Music and mental health are central to an intimate interview with the starsingersongwriter Josh Grobanwho candidly shares his experience of how success gave his craft the “liability” of threat to his physical and mental health. In this feature, Groban talks about his journey of release, empowerment and conflict that started with a fivetimes platinum debut album and international recognition and were coupled with corrosive pressure, su bversion and an overwhelming dilemma: “I could smile on stage but then cry on the way home.”
Groban confesses that even as a kid, he had shyness, mood swings and what he terms later in life as ADHD (Hyper mode, crash mode). Things intensified with fame and the pressures that come along with it; both praise and criticism cut you to the bone and the image the world saw of him(the romantic crooner, sex symbol) wasn‘t necessarily what he saw himself as. Eventually music and health started to be associated more with depression and burnout rather than happiness:
The writer chronicles a time between his 20s and 30s where he was overwhelmed by more profound issues concerning his mental wellness. There were times that he was unsure whether to be happy about every day and live with a “12yearold mindset”, despite a life of touring, processing the pubic gaze, and life as an adult. There were times he would have a perfect day of performing, but subsequently go into a depression, and he even had to go on medication at the lowest point in his life. For a lot of artists, who share this story, music and mental health are fiercely connected with their lives so much so, the thing that can give a person everything in life, can also take everything away.
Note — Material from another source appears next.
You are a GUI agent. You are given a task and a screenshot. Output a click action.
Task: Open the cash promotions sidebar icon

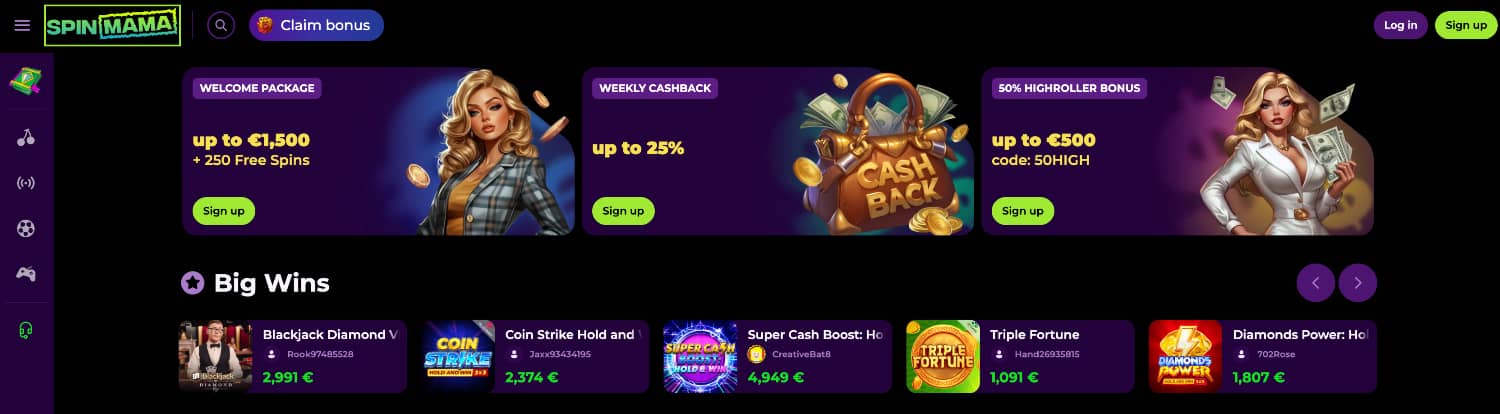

Throughout the process, Groban was able to begin reconnecting with healthy relationships to music and with mental health. He was able to establish healthy boundaries and to ask for help, and to create a distinction between how he received things and who he is. While he continues to experience stage fright and vulnerability, he is comfortable naming his fear and asking for what he needs, instead of powering through. It appears that this has led him back to the passion and creative energy that initially inspired him to get into music.
For the reader, particularly the creative and performer, this can be a shockingly honest reminder that music and mental health are not opposite poles where art constantly heals; art can be soothing but it can also be stressful; giving away your gift can be a joyful revealing or an exposing burden. Groban’s honesty can help shatter the notion that to be successful is to be happy, or that if you aren’t happy you’re ungrateful. Indeed, Groban’s own career openness points to the idea that ones mental health may be an essential part of caring for ones art.